Method parameters are given to the BINGO-function as a structure called parameters. The values are set in the file BINGO_init, and it is not necessary to change these parameters. The parameter fields are:

  • link_pr: The prior for networks is that the existence of each link is independent of others. If a link exists with (prior) probability p, then link_pr = p / (1-p). This parameter controls the level of sparsity in the network samples. This can be specified by the user, but it is not necessary. For example, if there are 50 nodes, and it is expected that each node has about 2-3 (incoming/outgoing) links, then one should set, for example, p = 2.5 / 50. However, if the user does not provide the parameter, the default value is link_pr = 1/n. Note that this parameter can also be a matrix, if different priors are given for different links.
  • its: number of iterations.
  • nstep: number of steps in the “continuous” trajectory between the measurement times. Default value is 4. It can be reduced to 3 or even 2 if the sampling takes a very long time. If it is one, the method reduces to a kind of a discrete-time GPDM.
  • Theur: a temperature variable used in a heuristic scheme to speed up the topology sampling. If Theur is one, it corresponds to exact sampling. Higher Theur improves the acceptance probability of the topology sampling.

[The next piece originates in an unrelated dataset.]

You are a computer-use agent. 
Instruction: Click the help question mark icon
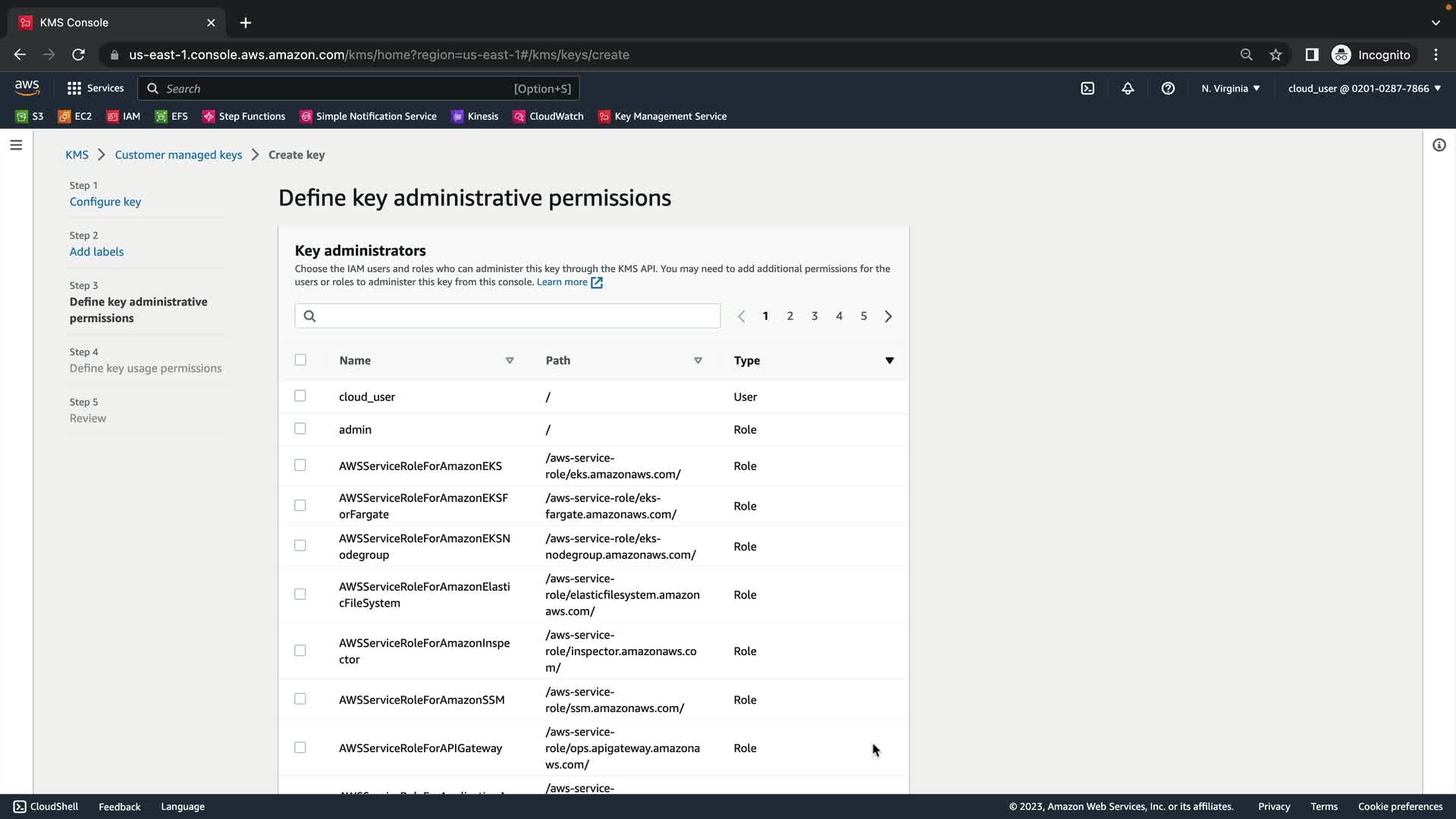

A number of different step size parameters can be set by the user. Shorter step sizes increase the acceptance rates of the MCMC sampling, but it has a negative effect on the efficiency of the exploration of the parameter space. Note that hyperparameters gamma, beta, a, and b are sampled together. If their acceptance probability drops, either one or more of these can have too long step sizes. Similarly, the trajectory is sampled together with the noise variance q.

  • etraj: step size for the Crank—Nicolson sampler for the continuous trajectory. Default value is 0.06, and it is recommended that this is at least 0.05. It can be adjusted if the acceptation probability for the trajectory becomes low, which may happen if there are several experiments in the data.
  • ea: step size for sampling the a-parameters in the mean function.
  • eb: step size for sampling the b-parameters in the mean function.
  • egamma: step size for sampling the gamma-parameter in the GP covariance.
  • ebeta: step size for sampling the beta-parameter in the GP covariance.
  • er: step size for sampling the measurement error variance r.
  • eq: step size for sampling the process noise covariance q.

Not part of the parameters-structure is nr_pi, which is the number of pseudoinputs used in the GP regression in the code. Higher number improves accuracy, but slows down sampling.

Troubleshooting

Problem: The acceptance probabilities for the trajectory and the topology are (almost) zero.

Possible solutions: The step size of the trajectory (parameters.etraj) can be reduced, but it should not be below 0.05. It is possible that the initial value for the process noise covariance is too small. Try to increase it by changing it inside the file BINGO_init (state.q). There is also a heuristic temperature variable (parameters.Theur) which is one by default. It can be increased to about 1.5 to speed-up topology sampling. However, this method is heuristic, and then the sampling is not exactly what is claimed.

Problem: The method is very slow.

Possible solutions:

  1. Consider parallelisation (see below).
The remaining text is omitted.